• **Supplied passage**:
**********
Improving crop productivity by overcoming soil constraints

13 March 2018
Grower News

Department researcher Stephen Davies will speak about soil research, funded by the Grains Research Development Corporation, at Talkin’ Soil Health conferences at Dalwallinu on 13 March and Katanning on 15 March hosted by Natural Resource Management groups.

He said soil constraints were common in Western Australia’s agricultural soils and could be inherent or induced. “Soil constraints are an issue for local grain growers because they limit crop productivity by reducing crop establishment, affect root development into the subsoil and limit the capacity of crops to uptake water and nutrients. “They can also make crops more susceptible to damage from diseases, pests, weeds, drought, frost and heat stress.

“The department trials a range of soil renovation practices intended to improve the condition of soils to determine the effects on both soils and crops.”

On sandplain soils, this could involve the use of one-off deep tillage to overcome physical constraints and improve soil structure and the application of soil amendments, such as lime, subsoil clay, organic materials and nutrients to overcome chemical and soil fertility constraints.
**********
• **Data shown**:
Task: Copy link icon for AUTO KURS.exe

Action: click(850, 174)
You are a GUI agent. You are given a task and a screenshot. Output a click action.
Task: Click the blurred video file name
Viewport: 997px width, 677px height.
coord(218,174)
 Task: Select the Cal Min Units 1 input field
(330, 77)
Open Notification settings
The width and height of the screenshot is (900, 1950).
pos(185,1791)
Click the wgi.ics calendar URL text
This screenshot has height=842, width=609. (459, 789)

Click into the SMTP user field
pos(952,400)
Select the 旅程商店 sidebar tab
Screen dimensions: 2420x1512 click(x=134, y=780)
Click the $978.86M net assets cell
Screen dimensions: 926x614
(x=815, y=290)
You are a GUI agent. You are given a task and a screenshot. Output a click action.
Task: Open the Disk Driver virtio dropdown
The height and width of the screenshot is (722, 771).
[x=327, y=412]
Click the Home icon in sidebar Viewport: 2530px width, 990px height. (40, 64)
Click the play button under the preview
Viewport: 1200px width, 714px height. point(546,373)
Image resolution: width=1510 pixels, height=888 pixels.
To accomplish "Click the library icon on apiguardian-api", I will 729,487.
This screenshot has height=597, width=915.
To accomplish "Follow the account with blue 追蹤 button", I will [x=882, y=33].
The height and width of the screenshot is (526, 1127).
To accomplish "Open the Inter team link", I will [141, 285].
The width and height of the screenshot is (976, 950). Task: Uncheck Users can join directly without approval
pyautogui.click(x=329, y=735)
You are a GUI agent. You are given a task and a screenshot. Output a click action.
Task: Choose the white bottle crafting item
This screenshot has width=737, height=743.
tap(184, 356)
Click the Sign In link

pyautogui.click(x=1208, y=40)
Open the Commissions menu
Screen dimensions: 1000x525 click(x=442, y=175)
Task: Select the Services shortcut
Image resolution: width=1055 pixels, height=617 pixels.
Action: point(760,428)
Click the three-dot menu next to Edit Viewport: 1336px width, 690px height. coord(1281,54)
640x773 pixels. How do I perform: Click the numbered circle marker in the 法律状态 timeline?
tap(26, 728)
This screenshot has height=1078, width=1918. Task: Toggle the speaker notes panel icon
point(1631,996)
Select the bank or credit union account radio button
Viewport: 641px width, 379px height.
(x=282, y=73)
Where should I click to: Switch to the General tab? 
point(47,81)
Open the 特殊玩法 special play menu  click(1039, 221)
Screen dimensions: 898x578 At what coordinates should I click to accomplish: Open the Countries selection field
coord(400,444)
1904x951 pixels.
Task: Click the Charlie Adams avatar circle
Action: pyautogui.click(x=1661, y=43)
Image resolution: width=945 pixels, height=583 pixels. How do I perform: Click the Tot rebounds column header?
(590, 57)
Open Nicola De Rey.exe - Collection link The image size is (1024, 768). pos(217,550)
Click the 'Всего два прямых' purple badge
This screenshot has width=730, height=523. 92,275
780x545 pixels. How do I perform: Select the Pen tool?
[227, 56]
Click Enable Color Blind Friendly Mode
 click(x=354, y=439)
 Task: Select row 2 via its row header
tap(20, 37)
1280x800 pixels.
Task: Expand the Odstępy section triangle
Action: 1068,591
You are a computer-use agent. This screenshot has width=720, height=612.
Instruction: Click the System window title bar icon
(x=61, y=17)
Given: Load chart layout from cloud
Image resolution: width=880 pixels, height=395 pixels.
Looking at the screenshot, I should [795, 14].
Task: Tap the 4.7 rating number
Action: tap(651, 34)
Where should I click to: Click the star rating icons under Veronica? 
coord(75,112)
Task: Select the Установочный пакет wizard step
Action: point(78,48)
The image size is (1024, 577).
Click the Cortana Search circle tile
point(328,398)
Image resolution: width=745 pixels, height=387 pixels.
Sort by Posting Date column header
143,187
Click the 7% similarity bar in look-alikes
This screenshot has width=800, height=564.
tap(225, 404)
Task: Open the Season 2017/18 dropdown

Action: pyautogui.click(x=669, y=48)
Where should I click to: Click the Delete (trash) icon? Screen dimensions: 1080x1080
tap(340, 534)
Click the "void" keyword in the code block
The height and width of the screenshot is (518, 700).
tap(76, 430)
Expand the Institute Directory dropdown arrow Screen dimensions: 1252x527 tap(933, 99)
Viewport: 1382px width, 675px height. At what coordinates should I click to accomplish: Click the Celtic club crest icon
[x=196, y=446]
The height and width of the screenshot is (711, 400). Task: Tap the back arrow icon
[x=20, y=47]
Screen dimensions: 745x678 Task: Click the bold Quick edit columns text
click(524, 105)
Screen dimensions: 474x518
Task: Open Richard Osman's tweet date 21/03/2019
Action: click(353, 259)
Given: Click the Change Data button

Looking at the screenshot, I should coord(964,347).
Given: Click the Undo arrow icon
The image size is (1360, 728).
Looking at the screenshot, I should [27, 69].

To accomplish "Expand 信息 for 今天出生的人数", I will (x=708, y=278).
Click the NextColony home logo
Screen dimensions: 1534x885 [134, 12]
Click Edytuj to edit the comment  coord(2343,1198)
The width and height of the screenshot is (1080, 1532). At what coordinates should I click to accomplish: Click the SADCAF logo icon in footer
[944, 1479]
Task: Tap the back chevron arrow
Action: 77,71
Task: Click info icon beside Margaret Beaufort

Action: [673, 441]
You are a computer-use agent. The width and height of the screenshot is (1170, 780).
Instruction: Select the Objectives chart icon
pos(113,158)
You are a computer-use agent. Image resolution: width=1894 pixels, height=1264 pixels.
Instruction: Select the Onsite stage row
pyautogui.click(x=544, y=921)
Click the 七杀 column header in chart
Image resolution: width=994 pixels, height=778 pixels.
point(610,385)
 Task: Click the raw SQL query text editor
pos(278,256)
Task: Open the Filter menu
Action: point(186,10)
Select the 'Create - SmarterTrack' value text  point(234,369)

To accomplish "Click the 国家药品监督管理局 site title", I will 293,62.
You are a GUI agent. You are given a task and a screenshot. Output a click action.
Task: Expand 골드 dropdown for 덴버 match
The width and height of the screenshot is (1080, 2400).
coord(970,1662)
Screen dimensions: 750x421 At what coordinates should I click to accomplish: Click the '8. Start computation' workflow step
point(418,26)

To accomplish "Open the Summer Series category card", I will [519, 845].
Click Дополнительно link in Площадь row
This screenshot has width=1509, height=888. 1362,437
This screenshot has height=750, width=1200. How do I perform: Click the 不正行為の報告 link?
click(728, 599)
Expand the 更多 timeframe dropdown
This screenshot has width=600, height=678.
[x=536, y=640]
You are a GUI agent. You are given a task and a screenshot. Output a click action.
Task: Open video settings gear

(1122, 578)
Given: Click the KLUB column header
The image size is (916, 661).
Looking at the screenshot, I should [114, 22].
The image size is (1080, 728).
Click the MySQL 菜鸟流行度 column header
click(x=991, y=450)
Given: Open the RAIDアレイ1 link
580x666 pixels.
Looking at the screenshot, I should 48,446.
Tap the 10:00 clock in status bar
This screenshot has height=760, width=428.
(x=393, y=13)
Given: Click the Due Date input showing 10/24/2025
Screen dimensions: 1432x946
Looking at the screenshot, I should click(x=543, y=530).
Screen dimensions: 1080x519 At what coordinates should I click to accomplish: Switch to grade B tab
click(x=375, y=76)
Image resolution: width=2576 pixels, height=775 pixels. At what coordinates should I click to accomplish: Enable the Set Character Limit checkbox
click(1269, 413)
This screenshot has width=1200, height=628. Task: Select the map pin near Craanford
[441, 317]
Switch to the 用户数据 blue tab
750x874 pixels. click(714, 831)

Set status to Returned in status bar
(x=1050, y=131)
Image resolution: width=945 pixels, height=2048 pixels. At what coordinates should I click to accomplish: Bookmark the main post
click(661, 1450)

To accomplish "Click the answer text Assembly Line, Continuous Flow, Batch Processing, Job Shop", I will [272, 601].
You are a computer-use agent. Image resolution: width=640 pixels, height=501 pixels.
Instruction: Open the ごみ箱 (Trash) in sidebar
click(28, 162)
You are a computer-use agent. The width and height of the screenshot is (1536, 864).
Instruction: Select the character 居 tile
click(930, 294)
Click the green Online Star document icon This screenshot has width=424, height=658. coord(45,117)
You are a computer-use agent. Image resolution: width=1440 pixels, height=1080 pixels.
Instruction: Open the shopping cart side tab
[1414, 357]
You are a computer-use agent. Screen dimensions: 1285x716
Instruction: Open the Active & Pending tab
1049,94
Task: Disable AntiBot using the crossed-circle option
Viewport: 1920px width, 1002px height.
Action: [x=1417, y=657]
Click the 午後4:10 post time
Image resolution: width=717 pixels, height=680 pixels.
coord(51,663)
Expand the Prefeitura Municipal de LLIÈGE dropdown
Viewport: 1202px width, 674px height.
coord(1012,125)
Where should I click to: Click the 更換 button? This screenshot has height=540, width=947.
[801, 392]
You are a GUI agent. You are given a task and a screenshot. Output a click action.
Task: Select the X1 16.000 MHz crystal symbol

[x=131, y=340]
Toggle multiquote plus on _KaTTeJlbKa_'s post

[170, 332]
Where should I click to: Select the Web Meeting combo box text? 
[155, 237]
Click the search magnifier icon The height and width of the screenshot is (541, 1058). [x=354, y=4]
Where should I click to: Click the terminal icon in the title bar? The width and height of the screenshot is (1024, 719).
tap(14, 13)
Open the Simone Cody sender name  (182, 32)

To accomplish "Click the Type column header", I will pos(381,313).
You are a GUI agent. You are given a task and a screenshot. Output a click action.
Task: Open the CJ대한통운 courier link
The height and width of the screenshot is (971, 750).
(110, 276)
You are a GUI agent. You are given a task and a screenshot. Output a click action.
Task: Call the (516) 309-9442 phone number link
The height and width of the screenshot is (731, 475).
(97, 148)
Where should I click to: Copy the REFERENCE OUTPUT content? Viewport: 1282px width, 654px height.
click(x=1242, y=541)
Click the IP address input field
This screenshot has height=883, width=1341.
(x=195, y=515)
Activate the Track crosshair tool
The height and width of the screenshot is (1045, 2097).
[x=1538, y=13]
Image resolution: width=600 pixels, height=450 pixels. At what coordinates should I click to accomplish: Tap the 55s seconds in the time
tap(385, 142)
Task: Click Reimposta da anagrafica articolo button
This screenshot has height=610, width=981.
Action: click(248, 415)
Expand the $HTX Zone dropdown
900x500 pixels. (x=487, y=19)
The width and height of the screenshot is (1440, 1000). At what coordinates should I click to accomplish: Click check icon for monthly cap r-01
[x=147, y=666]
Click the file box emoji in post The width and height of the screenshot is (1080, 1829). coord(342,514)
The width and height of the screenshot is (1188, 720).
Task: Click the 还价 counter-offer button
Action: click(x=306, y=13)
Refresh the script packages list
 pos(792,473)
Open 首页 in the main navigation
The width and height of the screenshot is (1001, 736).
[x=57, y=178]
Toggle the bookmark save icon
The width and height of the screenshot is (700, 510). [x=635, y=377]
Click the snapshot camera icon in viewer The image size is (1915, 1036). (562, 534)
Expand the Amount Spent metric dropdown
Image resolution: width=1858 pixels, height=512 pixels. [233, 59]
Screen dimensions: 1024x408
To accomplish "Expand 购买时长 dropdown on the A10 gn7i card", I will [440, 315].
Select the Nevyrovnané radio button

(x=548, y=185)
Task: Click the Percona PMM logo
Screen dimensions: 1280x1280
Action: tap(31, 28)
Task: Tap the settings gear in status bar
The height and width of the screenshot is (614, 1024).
**********
• **Problem statement**: Translate this sentence from the crop productivity article into Spanish: "He said soil constraints were common in Western Australia’s agricultural soils and could be inherent or induced."

• **Answer box**: Dijo que las limitaciones del suelo eran comunes en los suelos agrícolas de Australia Occidental y que podían ser inherentes o inducidas.